**What you should do**.
Output all entries verbatim.
=== Material shown ===
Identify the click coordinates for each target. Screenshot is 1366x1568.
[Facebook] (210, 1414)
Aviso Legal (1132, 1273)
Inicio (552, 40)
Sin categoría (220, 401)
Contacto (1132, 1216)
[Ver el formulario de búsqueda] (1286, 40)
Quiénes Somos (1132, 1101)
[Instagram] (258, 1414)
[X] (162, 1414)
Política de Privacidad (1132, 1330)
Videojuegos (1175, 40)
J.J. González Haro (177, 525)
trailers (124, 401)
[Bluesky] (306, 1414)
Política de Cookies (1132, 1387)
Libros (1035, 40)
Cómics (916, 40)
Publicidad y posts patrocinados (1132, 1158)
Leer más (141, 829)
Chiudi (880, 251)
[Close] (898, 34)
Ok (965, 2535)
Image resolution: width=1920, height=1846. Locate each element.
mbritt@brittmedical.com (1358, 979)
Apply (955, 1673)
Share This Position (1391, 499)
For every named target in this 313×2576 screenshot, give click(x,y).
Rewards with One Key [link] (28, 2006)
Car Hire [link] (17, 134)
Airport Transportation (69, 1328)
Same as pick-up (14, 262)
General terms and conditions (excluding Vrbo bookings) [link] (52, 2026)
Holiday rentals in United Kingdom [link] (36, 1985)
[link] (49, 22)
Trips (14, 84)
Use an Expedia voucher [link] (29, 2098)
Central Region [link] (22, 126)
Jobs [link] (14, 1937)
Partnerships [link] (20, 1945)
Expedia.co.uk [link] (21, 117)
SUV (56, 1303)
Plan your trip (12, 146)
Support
===
**Answer section**.
Identify the click coordinates for each target. Screenshot is 1366x1568.
[Facebook] (210, 1414)
Aviso Legal (1132, 1273)
Inicio (552, 40)
Sin categoría (220, 401)
Contacto (1132, 1216)
[Ver el formulario de búsqueda] (1286, 40)
Quiénes Somos (1132, 1101)
[Instagram] (258, 1414)
[X] (162, 1414)
Política de Privacidad (1132, 1330)
Videojuegos (1175, 40)
J.J. González Haro (177, 525)
trailers (124, 401)
[Bluesky] (306, 1414)
Política de Cookies (1132, 1387)
Libros (1035, 40)
Cómics (916, 40)
Publicidad y posts patrocinados (1132, 1158)
Leer más (141, 829)
Chiudi (880, 251)
[Close] (898, 34)
Ok (965, 2535)
Image resolution: width=1920, height=1846. Locate each element.
mbritt@brittmedical.com (1358, 979)
Apply (955, 1673)
Share This Position (1391, 499)
For every named target in this 313×2576 screenshot, give click(x,y).
Rewards with One Key [link] (28, 2006)
Car Hire [link] (17, 134)
Airport Transportation (69, 1328)
Same as pick-up (14, 262)
General terms and conditions (excluding Vrbo bookings) [link] (52, 2026)
Holiday rentals in United Kingdom [link] (36, 1985)
[link] (49, 22)
Trips (14, 84)
Use an Expedia voucher [link] (29, 2098)
Central Region [link] (22, 126)
Jobs [link] (14, 1937)
Partnerships [link] (20, 1945)
Expedia.co.uk [link] (21, 117)
SUV (56, 1303)
Plan your trip (12, 146)
Support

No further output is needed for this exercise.